Existing fleet: The White House highlighted the following examples of recent support for the existing U.S. nuclear fleet:

  • Palisades is looking to be the first U.S. nuclear plant to restart after shutting down—with support from a $1.5 billion conditional loan commitment from the Department of Energy to Holtec Palisades LLC, to finance the restoration and resumption of service for the 800 MW nuclear plant in in Covert Township, Mich. The project aims to bring Palisades back on line and upgrade it to produce clean, baseload power through at least 2050.
  • Diablo Canyon in California is leveraging the DOE’s Civil Nuclear Credit program to fund the plant’s life extension.
  • The Inflation Reduction Act (IRA) created a production tax credit for existing nuclear plants, giving them more economic security to keep operating.

New nuclear: Also highlighted at the summit was government support for the demonstration and deployment of advanced nuclear technology:

  • The DOE’s Advanced Reactor Demonstration Program (ARDP) is funding nuclear demonstration and risk reduction projects.
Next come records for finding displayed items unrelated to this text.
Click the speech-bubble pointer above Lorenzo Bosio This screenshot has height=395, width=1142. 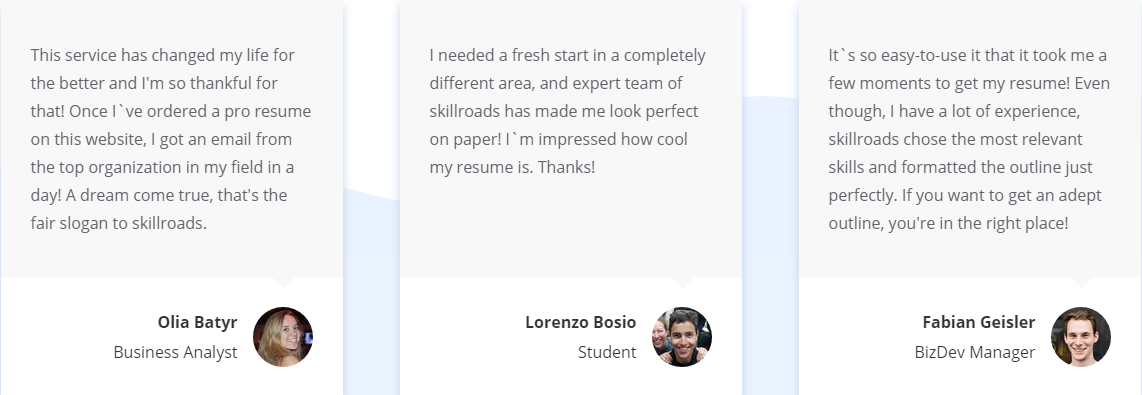click(682, 282)
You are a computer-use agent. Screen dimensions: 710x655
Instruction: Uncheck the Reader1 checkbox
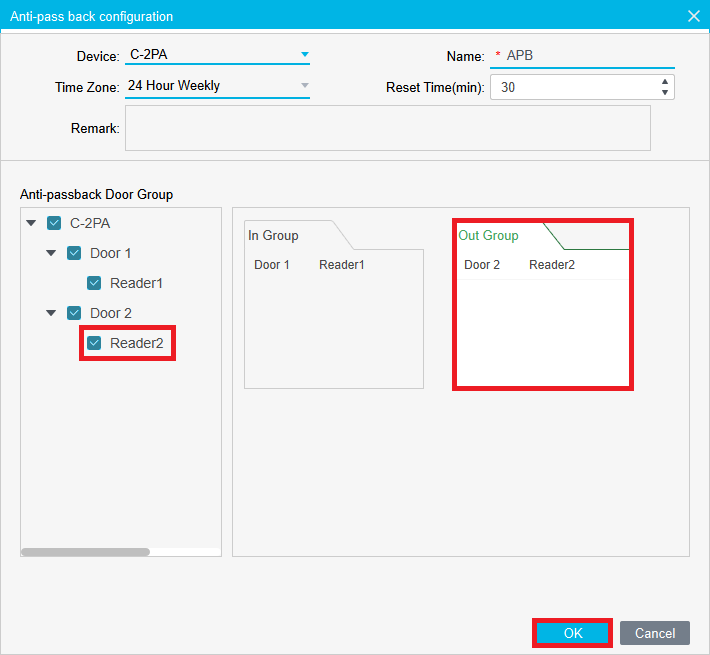click(94, 283)
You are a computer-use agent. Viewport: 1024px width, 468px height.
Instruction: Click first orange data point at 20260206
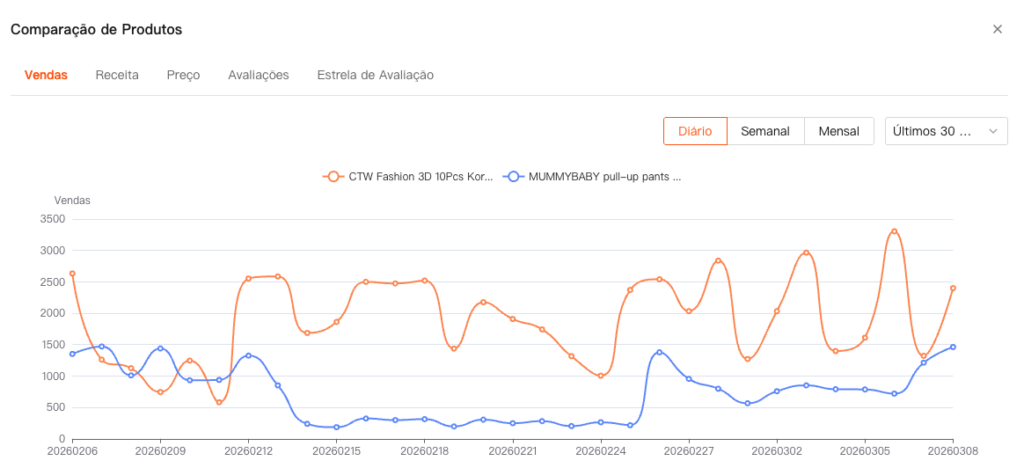tap(72, 273)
Awardees include Gen IV reactor vendors and developers TerraPower, X-energy, Kairos Power, Westinghouse, BWX Technologies, and Southern Company.
  • President Biden signed a congressional appropriations package providing $800 million to fund up to two Gen III+ SMR demonstration projects, with formal implementation plans to be announced this year. The package also appropriated $100 million for Gen III+ SMR design, licensing, supplier development, and site preparation.
  • The IRA enacted the Clean Electricity Production and Clean Electricity Investment tax credits to support the deployment of all zero greenhouse gas–emitting electricity generation, including that from new nuclear electric generators.
  • The DOE released a coal-to-nuclear technical study and information guide, highlighting the potential for more than 300 plant conversions and their ability to transition jobs.
  • The Department of Defense is funding Project Pele to develop a prototype microreactor (Gen IV) design for future use at defense installations.

What’s next: The new Nuclear Power Project Management and Delivery working group will include members from federal government entities, including the White House Offices of Domestic Climate Policy, Clean Energy Innovation and Implementation, and Science and Technology Policy, as well as the Department of Energy.

The group will work with stakeholders from project development, engineering, construction, utilities, investors, labor organizations, academia, and nongovernmental organizations.